Wednesday, 23 January 2013

Silly girl, Julie

(Hideously, I am indebted to the Telegraph for republishing Julie Burchill's diatribe in the Observer last week as I did not see it at the time, and it was withdrawn from the online edition. The fact that they did so only confirms my low opinion of this publication.)

It's so easy to do: you lose your temper about something bad happening to, or being said about, someone you care about (a relative, a friend ...maybe someone you don't even know, maybe a group or category of people who deserve better) and use your voice, your position, your fists even, to hit back. And allow your anger to cloud your judgement so you say completely the wrong things.

It's why a reactive email or text should always be left in draft until you've cooled down and read it again the next day.

It's partly why I loathe getting into arguments over topics I care about and when I do, it is invariably because I've lost my temper and am certain to blurt out something utterly inappropriate and offensive.

Far better to bottle up the anger and then lie awake fantasising extreme violence against the perpetrators of the insult/injury/injustice.

So Julie Burchill's friend (Suzanne Moore) had been victimised by a group of transgender campaigners she had offended after the, admittedly inappropriate, use of "Brazilian transsexual" as an example of what women are expected to look like. Rather than specifically attack those responsible for this bad behaviour, Burchill used her position as an Observer columnist to attack "the trans lobby" in terms which were extremely offensive to all people with what is known to the medical establishment as disorders of gender development or disorders of sex development.

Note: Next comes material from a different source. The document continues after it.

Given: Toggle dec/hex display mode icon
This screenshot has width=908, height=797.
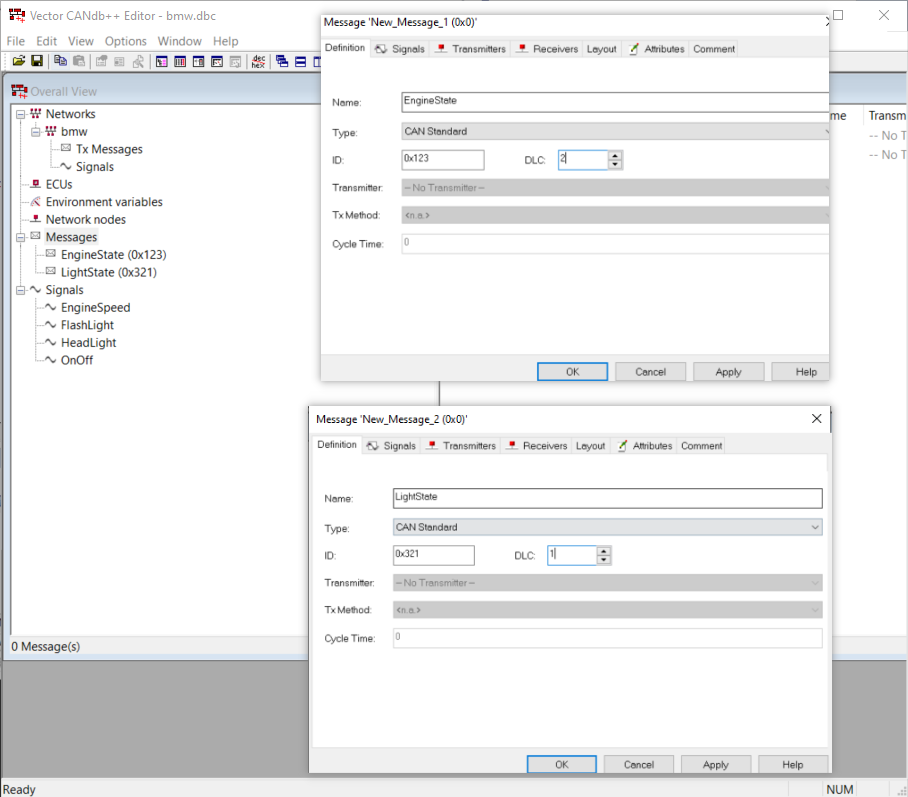Looking at the screenshot, I should coord(257,62).
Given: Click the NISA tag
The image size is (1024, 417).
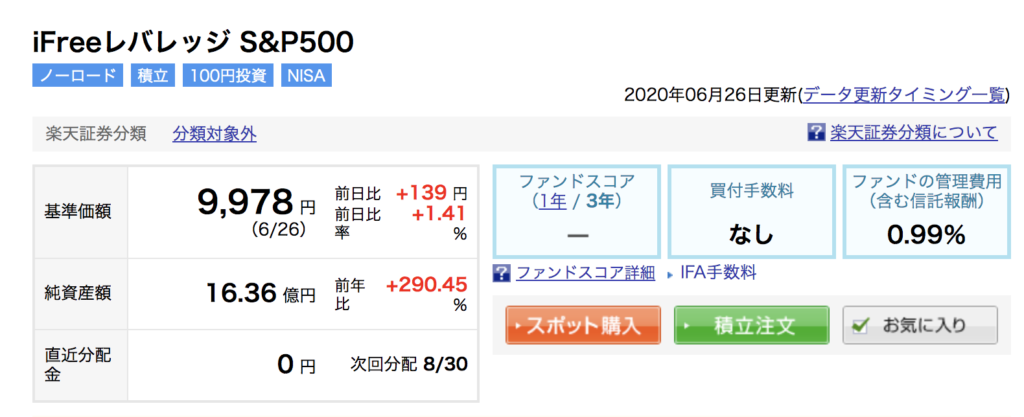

Not only that, but she did so from what seems to be a position of utter ignorance about DGD/DSD.

Now I'm sure people with DGD have plenty of issues with the media and with public ignorance, but vilifying a journalist who makes a mistake is not going to help one little bit. Especially when it prods the UK's right-wing press into weighing in against them.

It was left to Deborah Orr to put some calm reason into the furore.

(And I don't think it does anyone any favours to refer to a "trans community". With the exception of a small group of activists I doubt if anyone with a DGD feels they are any more part of a community than I feel part of a ginger-haired community. "Community" implies shared living, locale, history and/or culture, not some accident of nature.)